Supplied material:
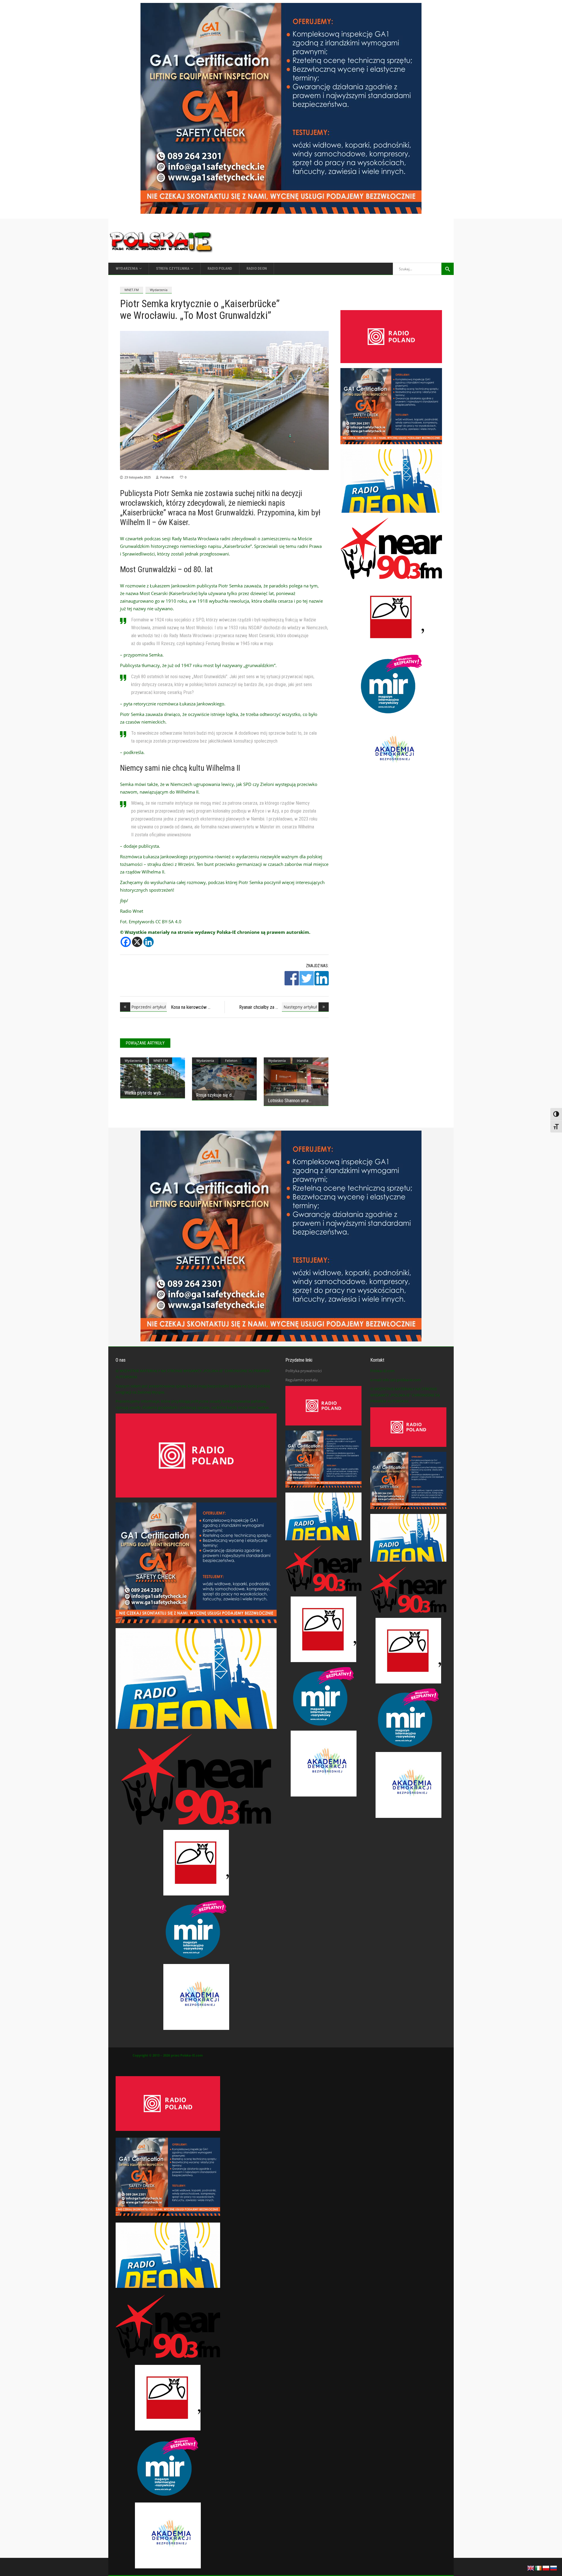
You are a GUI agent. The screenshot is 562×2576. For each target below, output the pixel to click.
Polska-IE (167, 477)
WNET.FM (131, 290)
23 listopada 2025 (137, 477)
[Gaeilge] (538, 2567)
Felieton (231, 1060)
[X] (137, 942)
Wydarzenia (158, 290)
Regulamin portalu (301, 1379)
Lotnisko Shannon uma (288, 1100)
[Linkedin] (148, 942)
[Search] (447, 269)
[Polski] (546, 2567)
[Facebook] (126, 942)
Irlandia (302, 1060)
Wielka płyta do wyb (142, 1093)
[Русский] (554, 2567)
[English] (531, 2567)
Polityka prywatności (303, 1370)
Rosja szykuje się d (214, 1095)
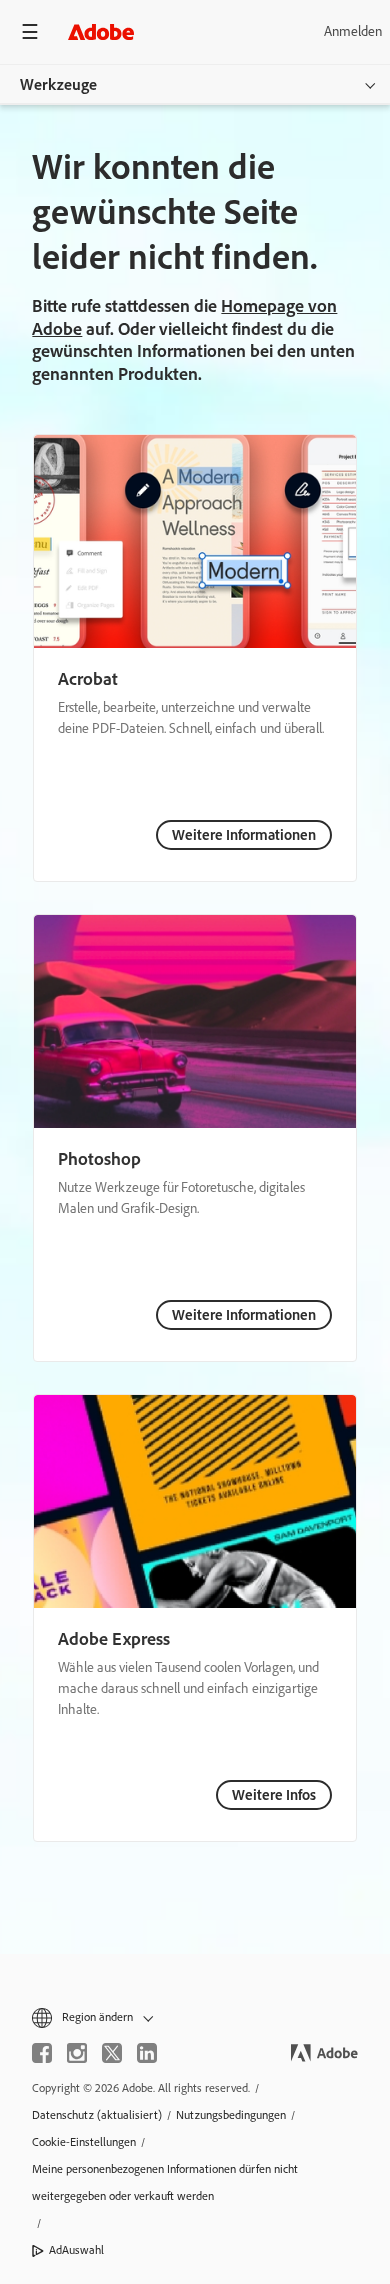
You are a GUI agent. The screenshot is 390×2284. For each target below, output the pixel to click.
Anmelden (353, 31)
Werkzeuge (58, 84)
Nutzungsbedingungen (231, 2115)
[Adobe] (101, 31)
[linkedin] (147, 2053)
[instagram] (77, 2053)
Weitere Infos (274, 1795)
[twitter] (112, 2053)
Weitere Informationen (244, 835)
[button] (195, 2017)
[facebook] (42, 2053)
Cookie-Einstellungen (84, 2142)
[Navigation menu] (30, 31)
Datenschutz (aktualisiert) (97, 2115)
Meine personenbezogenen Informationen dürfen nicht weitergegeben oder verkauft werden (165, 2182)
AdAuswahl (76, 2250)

* * *

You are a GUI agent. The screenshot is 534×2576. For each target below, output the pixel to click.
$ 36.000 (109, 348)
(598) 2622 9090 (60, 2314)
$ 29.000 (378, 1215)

What the task asks: Among the records above, a stretch begins at the line containing "You are a GUI agent. The screenshot is 562×2576." and ends at the line containing "Irlandia (302, 1060)". Restate that stretch word for word, and nothing else.

Output:
You are a GUI agent. The screenshot is 562×2576. For each target below, output the pixel to click.
Polska-IE (167, 477)
WNET.FM (131, 290)
23 listopada 2025 (137, 477)
[Gaeilge] (538, 2567)
Felieton (231, 1060)
[X] (137, 942)
Wydarzenia (158, 290)
Regulamin portalu (301, 1379)
Lotnisko Shannon uma (288, 1100)
[Linkedin] (148, 942)
[Search] (447, 269)
[Polski] (546, 2567)
[Facebook] (126, 942)
Irlandia (302, 1060)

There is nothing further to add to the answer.